* SET PROBLEM *
Pick out every line of the records that contains the string "status", treating uppercase and lowercase as different, and copy each of those lines.

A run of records
»»

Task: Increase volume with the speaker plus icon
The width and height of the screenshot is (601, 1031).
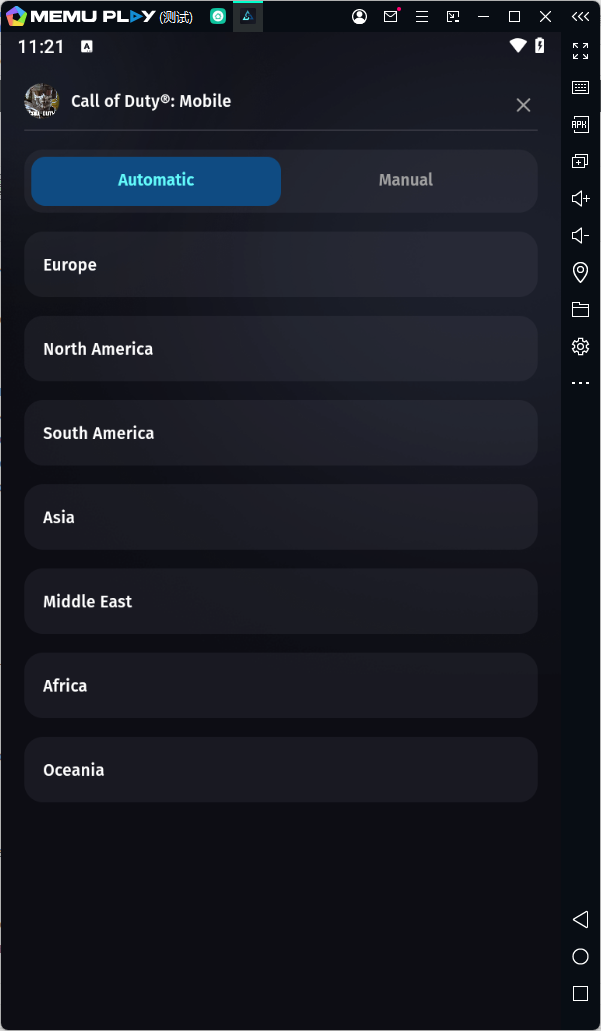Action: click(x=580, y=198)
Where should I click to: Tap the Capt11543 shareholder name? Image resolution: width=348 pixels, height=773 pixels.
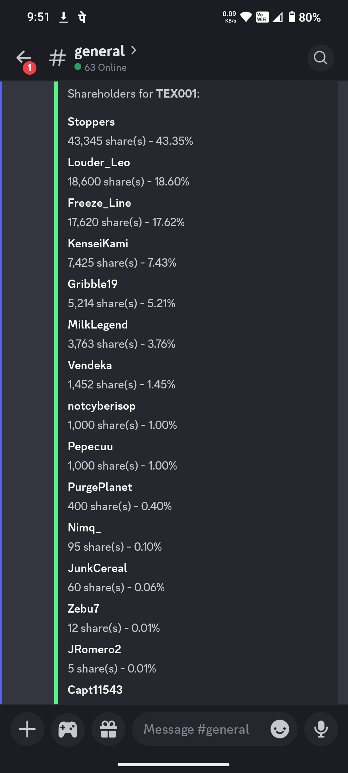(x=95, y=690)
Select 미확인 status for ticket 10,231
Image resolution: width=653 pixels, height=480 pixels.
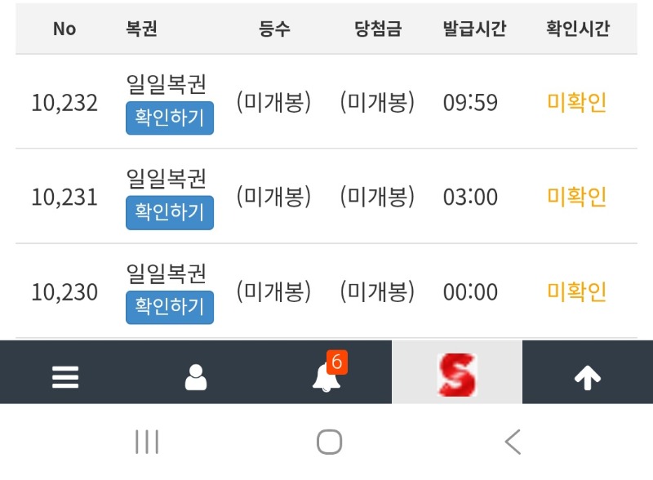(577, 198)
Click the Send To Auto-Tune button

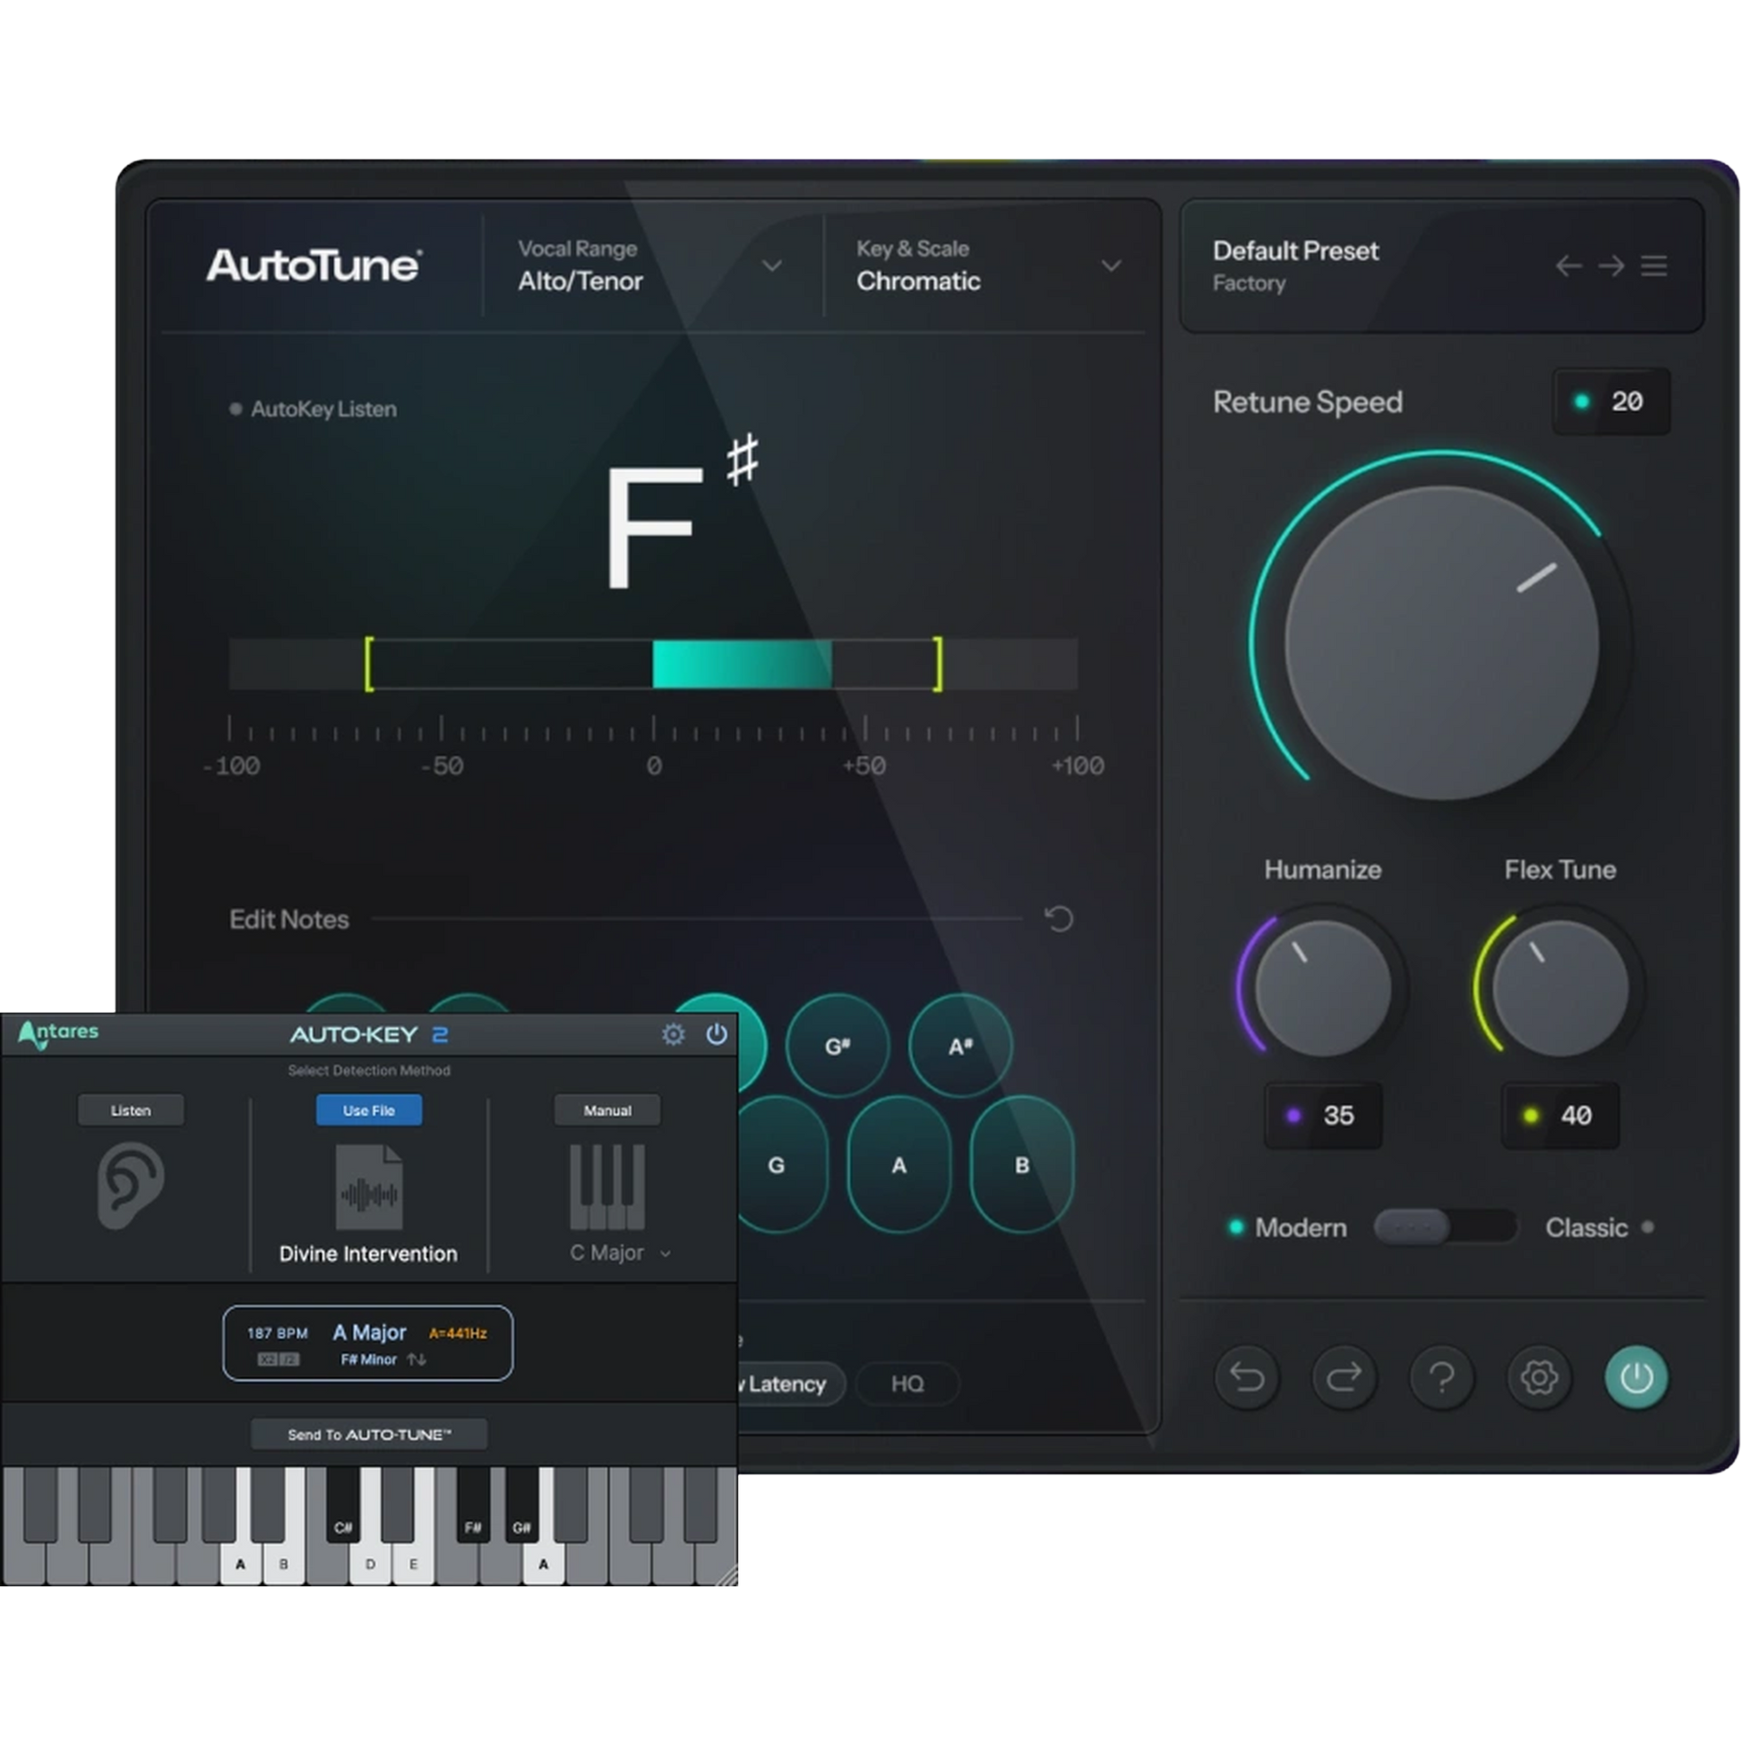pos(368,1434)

««
»»

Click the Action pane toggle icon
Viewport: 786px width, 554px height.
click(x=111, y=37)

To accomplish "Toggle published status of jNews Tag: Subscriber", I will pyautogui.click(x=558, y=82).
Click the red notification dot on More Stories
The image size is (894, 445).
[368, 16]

««

* FINISHED ANSWER *
Select 미확인 status for ticket 10,231
To accomplish "Toggle published status of jNews Tag: Subscriber", I will pyautogui.click(x=558, y=82).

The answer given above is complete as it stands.